Collected data:
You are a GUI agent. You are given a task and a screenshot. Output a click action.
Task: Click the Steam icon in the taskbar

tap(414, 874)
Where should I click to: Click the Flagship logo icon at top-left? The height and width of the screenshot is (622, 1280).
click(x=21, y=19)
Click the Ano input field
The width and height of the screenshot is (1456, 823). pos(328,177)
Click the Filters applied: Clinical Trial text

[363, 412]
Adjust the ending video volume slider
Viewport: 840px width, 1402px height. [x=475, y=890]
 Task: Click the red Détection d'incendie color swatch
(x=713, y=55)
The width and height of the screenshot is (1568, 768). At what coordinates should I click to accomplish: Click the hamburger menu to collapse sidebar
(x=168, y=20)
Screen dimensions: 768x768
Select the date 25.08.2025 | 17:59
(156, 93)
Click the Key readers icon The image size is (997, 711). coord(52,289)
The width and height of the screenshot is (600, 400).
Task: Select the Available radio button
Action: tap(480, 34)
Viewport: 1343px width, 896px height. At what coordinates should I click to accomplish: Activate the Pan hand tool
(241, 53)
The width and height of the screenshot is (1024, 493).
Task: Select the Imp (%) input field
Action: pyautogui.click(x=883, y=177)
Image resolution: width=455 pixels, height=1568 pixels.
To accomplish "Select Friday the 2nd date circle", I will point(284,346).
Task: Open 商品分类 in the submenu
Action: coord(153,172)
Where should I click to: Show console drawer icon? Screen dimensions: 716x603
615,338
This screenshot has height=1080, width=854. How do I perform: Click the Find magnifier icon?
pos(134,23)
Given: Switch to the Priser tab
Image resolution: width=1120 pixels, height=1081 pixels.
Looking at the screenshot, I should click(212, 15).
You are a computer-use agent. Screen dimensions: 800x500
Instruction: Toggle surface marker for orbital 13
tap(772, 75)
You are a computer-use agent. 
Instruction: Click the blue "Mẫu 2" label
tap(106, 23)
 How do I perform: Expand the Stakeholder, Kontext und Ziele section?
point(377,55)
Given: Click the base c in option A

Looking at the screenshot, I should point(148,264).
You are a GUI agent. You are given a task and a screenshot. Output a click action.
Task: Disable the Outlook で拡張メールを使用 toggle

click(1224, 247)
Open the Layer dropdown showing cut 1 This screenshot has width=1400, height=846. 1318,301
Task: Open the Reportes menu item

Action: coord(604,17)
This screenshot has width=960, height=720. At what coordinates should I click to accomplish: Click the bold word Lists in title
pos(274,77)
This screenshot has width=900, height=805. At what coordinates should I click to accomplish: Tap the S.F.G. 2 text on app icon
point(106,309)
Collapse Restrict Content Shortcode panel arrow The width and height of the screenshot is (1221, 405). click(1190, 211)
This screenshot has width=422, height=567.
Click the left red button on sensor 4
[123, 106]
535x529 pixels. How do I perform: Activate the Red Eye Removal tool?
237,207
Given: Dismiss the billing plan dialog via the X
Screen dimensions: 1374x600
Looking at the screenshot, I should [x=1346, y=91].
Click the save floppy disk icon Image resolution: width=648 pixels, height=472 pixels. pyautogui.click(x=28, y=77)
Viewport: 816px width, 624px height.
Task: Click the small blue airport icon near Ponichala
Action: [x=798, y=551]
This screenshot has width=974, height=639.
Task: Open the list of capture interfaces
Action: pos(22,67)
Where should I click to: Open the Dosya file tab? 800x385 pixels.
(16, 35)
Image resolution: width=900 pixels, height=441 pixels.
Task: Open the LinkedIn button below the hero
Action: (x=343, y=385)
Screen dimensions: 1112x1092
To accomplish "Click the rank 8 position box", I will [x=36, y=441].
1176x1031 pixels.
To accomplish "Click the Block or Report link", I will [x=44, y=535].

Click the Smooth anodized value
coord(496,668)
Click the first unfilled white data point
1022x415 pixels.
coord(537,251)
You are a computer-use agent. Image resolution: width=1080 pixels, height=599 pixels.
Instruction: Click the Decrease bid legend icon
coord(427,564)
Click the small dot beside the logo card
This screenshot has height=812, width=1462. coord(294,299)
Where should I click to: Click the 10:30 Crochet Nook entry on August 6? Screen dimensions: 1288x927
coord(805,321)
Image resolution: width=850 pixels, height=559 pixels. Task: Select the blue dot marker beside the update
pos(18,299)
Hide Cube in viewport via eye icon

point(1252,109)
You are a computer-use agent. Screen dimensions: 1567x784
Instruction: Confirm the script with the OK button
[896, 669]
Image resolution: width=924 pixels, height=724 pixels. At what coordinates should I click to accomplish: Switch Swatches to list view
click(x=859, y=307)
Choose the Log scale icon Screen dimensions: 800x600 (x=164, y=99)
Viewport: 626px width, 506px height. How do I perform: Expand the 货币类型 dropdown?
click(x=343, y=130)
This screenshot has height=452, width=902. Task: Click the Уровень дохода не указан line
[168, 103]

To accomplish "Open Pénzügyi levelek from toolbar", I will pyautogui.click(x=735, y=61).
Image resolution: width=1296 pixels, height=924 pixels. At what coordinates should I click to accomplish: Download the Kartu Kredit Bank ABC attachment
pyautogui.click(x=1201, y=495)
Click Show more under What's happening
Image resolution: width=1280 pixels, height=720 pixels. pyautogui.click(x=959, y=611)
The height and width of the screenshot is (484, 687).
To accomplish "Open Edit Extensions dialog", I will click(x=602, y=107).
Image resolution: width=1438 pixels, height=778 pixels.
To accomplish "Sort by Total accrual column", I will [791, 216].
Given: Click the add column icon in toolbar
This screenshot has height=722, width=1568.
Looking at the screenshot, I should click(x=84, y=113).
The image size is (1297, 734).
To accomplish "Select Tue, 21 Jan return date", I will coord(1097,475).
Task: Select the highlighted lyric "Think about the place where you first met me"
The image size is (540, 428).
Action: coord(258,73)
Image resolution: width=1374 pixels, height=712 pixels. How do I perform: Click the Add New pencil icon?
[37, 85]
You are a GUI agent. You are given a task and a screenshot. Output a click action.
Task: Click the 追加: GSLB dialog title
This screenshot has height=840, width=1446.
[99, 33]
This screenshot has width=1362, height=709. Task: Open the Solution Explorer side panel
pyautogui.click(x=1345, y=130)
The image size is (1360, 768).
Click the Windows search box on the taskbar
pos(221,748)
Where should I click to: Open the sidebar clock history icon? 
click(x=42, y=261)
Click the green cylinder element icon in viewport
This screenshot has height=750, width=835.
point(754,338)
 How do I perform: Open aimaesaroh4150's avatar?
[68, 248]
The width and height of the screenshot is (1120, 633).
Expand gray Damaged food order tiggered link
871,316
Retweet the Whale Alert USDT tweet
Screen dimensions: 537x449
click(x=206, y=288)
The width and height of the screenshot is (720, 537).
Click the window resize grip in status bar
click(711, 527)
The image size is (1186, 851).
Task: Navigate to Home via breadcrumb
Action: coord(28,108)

● About this task
If a line in the entries holds the string "first", copy it.

● Written response
Click the first unfilled white data point
Task: Select the highlighted lyric "Think about the place where you first met me"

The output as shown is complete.